** Data to use follows **

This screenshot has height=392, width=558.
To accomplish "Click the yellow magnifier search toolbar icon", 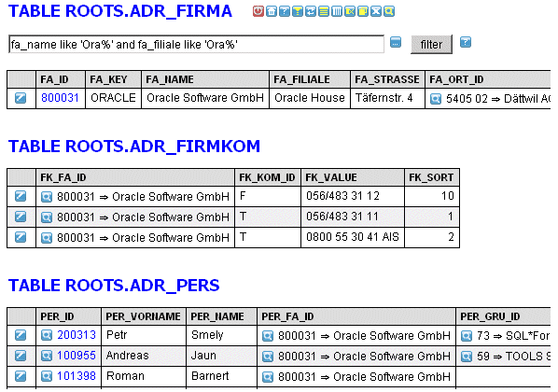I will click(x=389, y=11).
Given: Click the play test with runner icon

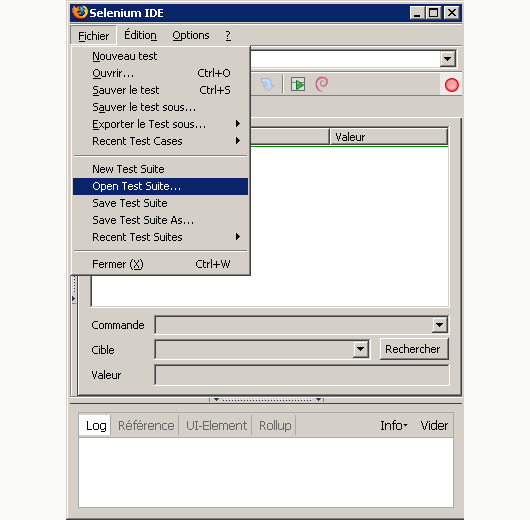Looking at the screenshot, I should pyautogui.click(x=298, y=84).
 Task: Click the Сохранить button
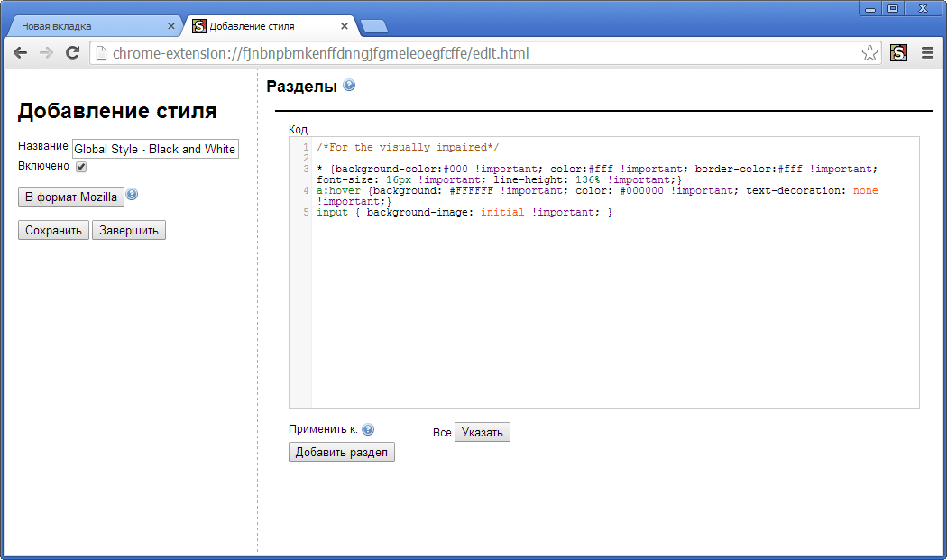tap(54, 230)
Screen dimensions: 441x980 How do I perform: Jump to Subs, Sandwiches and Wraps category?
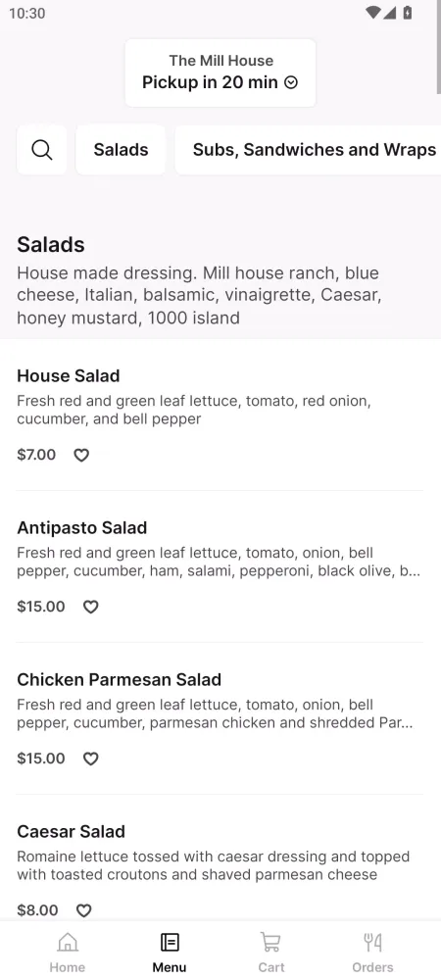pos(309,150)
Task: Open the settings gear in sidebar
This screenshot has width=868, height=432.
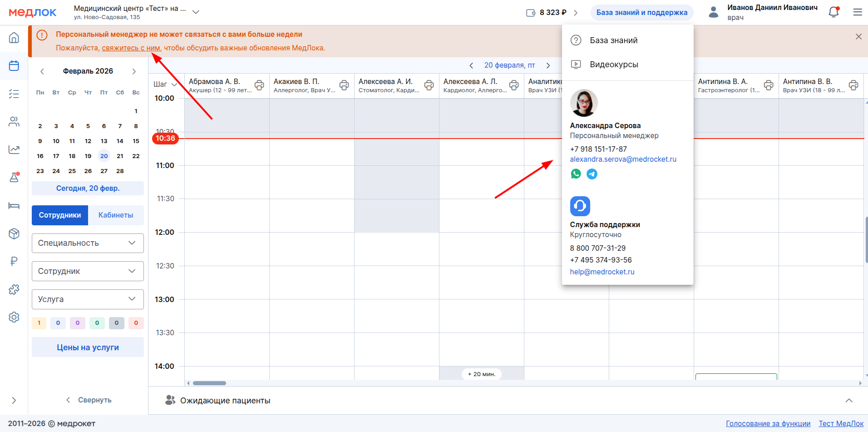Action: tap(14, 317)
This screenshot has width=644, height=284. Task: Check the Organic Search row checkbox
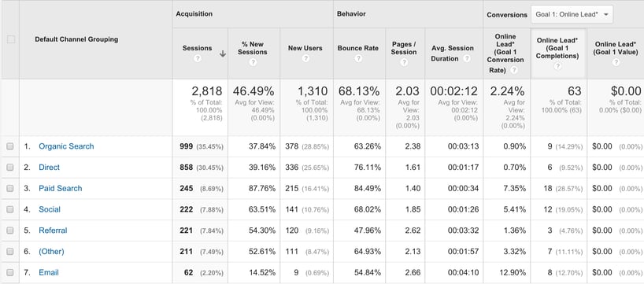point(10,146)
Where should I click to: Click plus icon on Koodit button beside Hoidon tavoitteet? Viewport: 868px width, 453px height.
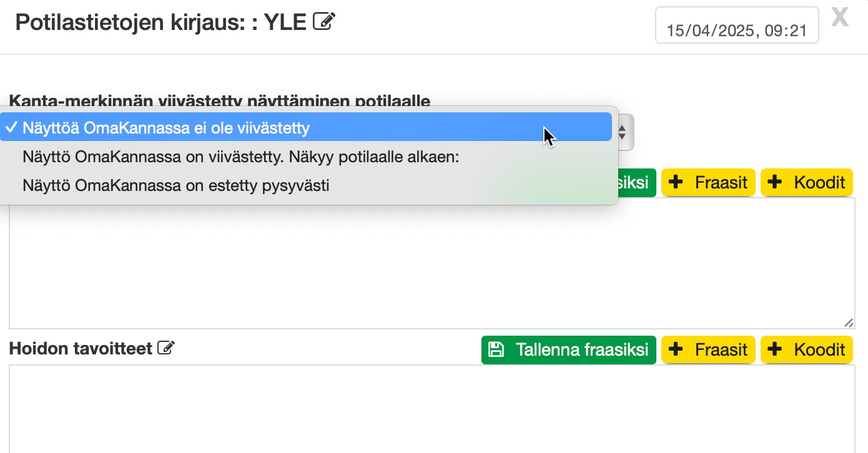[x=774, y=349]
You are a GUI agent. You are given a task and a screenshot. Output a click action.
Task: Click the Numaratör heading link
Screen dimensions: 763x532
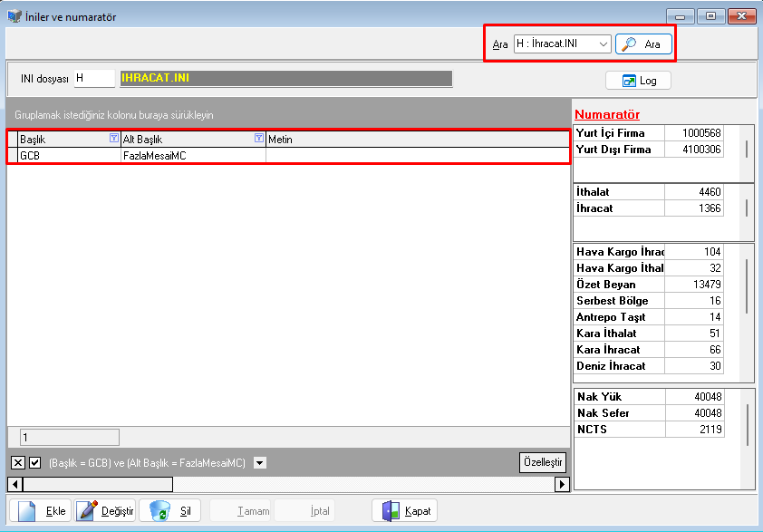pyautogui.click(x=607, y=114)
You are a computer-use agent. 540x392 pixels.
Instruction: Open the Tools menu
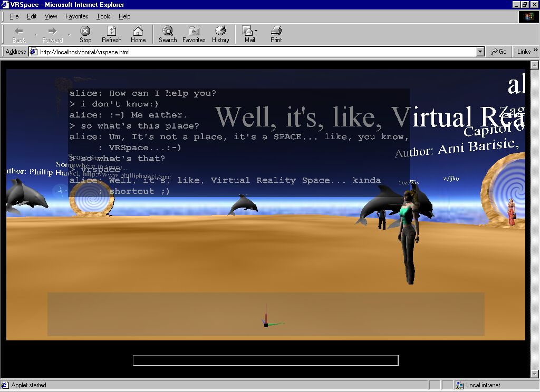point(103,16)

** End of Data to use **

- Your instructions
Copy the lines starting at the line that contains "Given: Click the play test with runner icon" and running to the final line of the entries, inclusive; omit all pictures.

- Result
Given: Click the play test with runner icon

Looking at the screenshot, I should pyautogui.click(x=298, y=84).
 Task: Click the Сохранить button
tap(54, 230)
Screen dimensions: 441x980 How do I perform: Jump to Subs, Sandwiches and Wraps category?
pos(309,150)
Task: Open the settings gear in sidebar
This screenshot has width=868, height=432.
Action: tap(14, 317)
This screenshot has width=644, height=284. Task: Check the Organic Search row checkbox
point(10,146)
Where should I click to: Click plus icon on Koodit button beside Hoidon tavoitteet? Viewport: 868px width, 453px height.
[x=774, y=349]
You are a GUI agent. You are given a task and a screenshot. Output a click action.
Task: Click the Numaratör heading link
Screen dimensions: 763x532
pyautogui.click(x=607, y=114)
You are a computer-use agent. 540x392 pixels.
Instruction: Open the Tools menu
point(103,16)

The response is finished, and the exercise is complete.